Furthermore, because SMC is considering going public, one additional concern is
whether the statements should be prepared in accordance with GAAP. At present GAAP
is not a constraint, but it would be if /when SMC goes public. As such, in preparation of
the initial public offering, I suggest that GAAP be followed. There is an ethical standard
to provide complete and appropriate information to all users.
The financial statement users (CB, Teachers‟, and potential shareholders) likely have a
cash flow prediction objective so as to decipher SMC's ability to meet required loan
payments (or gold production in the case of CB) and dividend payments (for Teachers‟).
Important accounting issues are:
the capitalization of costs
the appropriate classification of the preferred shares
disclosure for the commodity linked loan and foreign currency fluctuations
disclosure/classification of the subordinated debenture.

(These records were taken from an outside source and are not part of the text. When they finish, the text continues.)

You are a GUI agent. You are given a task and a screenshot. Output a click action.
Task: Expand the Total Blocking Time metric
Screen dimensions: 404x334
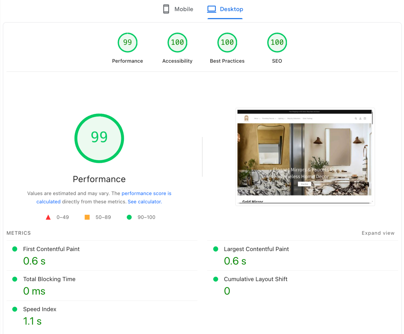49,279
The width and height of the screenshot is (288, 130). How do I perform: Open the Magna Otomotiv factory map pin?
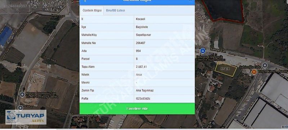click(22, 95)
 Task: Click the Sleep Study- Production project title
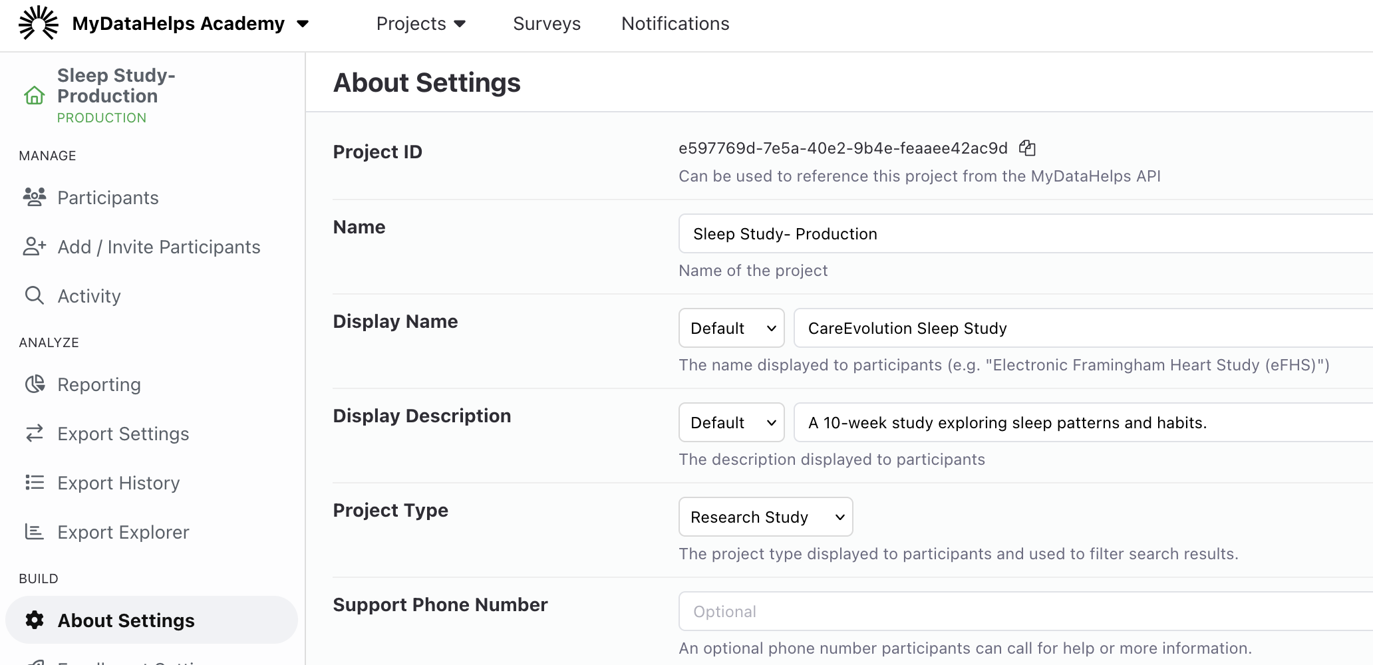click(116, 86)
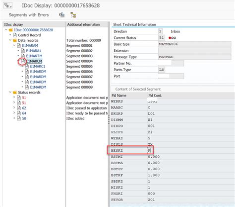
Task: Open the E1MARC1 segment entry
Action: tap(38, 66)
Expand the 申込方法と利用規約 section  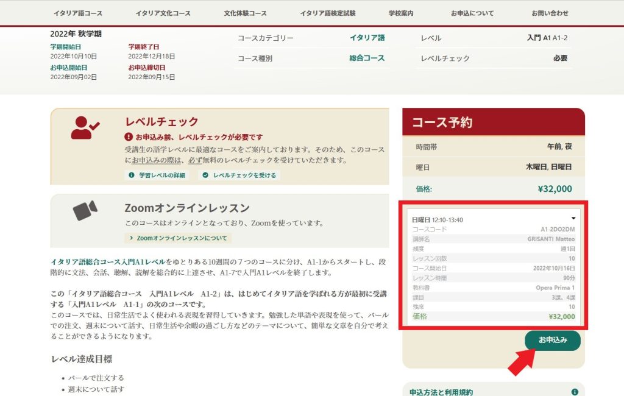pyautogui.click(x=441, y=392)
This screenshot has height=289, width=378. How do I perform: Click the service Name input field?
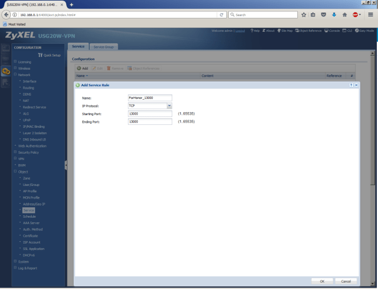[150, 98]
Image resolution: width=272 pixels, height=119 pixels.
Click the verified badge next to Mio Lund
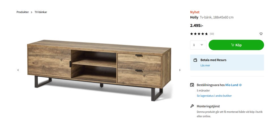(240, 85)
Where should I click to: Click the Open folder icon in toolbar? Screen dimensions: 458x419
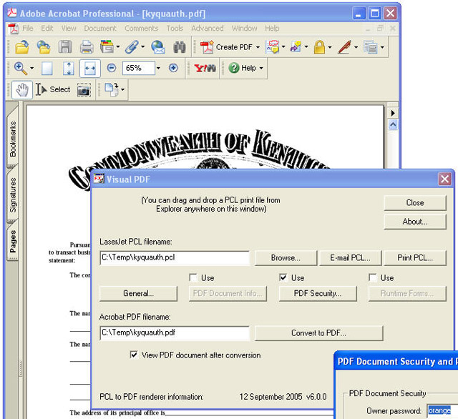pyautogui.click(x=22, y=47)
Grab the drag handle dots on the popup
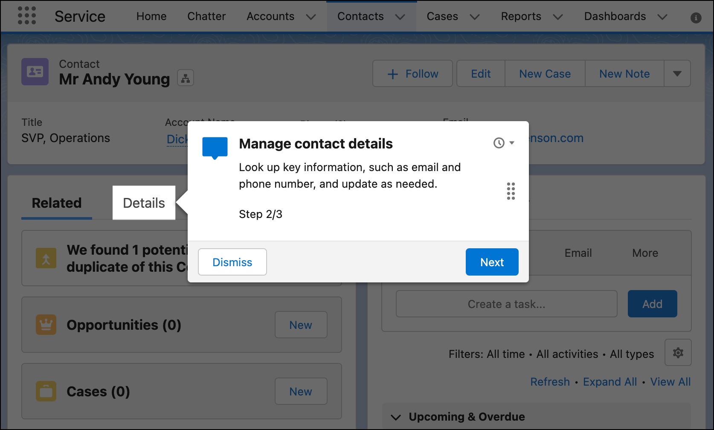714x430 pixels. (511, 191)
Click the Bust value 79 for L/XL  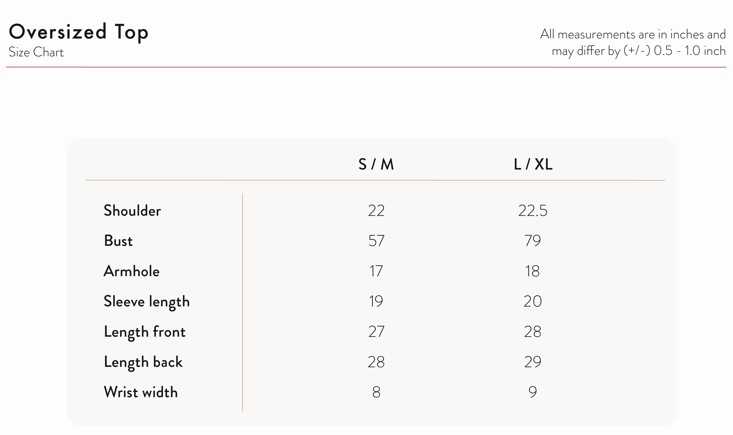533,241
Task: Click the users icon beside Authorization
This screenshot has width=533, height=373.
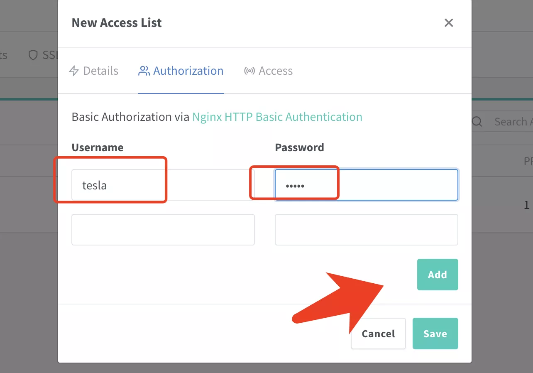Action: [144, 71]
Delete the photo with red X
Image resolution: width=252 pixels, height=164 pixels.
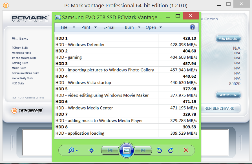[x=186, y=150]
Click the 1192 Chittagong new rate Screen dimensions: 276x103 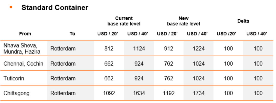(168, 93)
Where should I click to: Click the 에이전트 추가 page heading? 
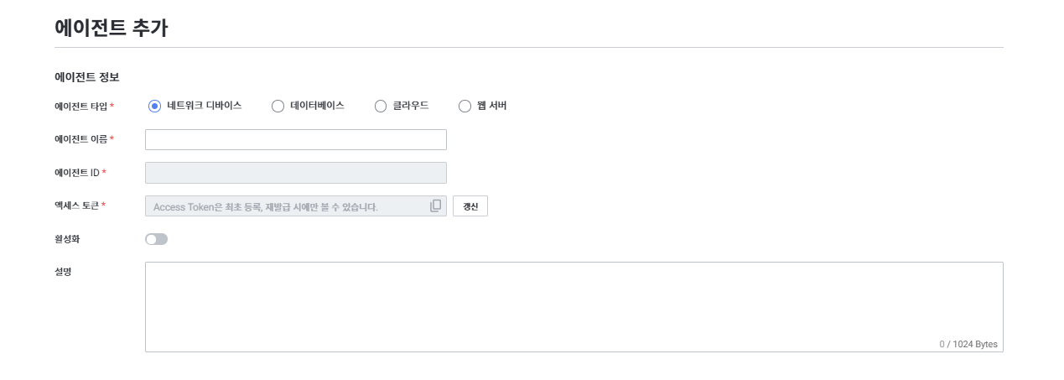(x=111, y=28)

With respect to the current practice of capitalizing costs, the users‘ needs for cash flow
prediction conflict with general practice in the mining industry, which allows such
deferral. If cash flow prediction were the only goal, all such expenditures should be
expensed as paid. However, if these substantial costs are expensed, few assets would
appear on the balance sheet. While the intelligent reader would not be fooled, it would be
disconcerting to see large deficits, and the company's financial statements would not
conform to industry norms.
Cash flow is perfectly well disclosed on the cash flow statement.
Cost deferral should continue.
The convertible preferred shares held by Teachers‘ are both legally and substantively
equity. They are convertible to common shares. Shareholders cannot force SMC to buy
out the shares. Thus, the liability definition of future cash outflow is not met. The only
requirement under GAAP is that the terms and conditions (eg. interest rate and the
convertible option) be disclosed in the notes to the financial statements.
The loan from the CB is not a financial instrument, according to the classifications of the
CICA Handbook, because its payment terms are linked to a non-monetary item, gold.
Therefore, its classification is not established by the terms of that section. The issues with
respect to the loan are as follows:
1. Is it a loan or a sale contract? In substance, some argue that commodity loans simply
establish a future customer for the company‘s product, and should be recorded as
deferred revenue. Others believe that the transaction is, in substance, a loan. Industry
practice should be consulted in this area. It seems likely, though, that this contract is true
to its legal form and should be recorded as a loan, because of its payment terms and
security. Thus, the amount should be recorded as a long-term loan. Terms and condition
should be very clearly disclosed due to the unique nature of the loan. The dividend
restriction, in particular, must be reported.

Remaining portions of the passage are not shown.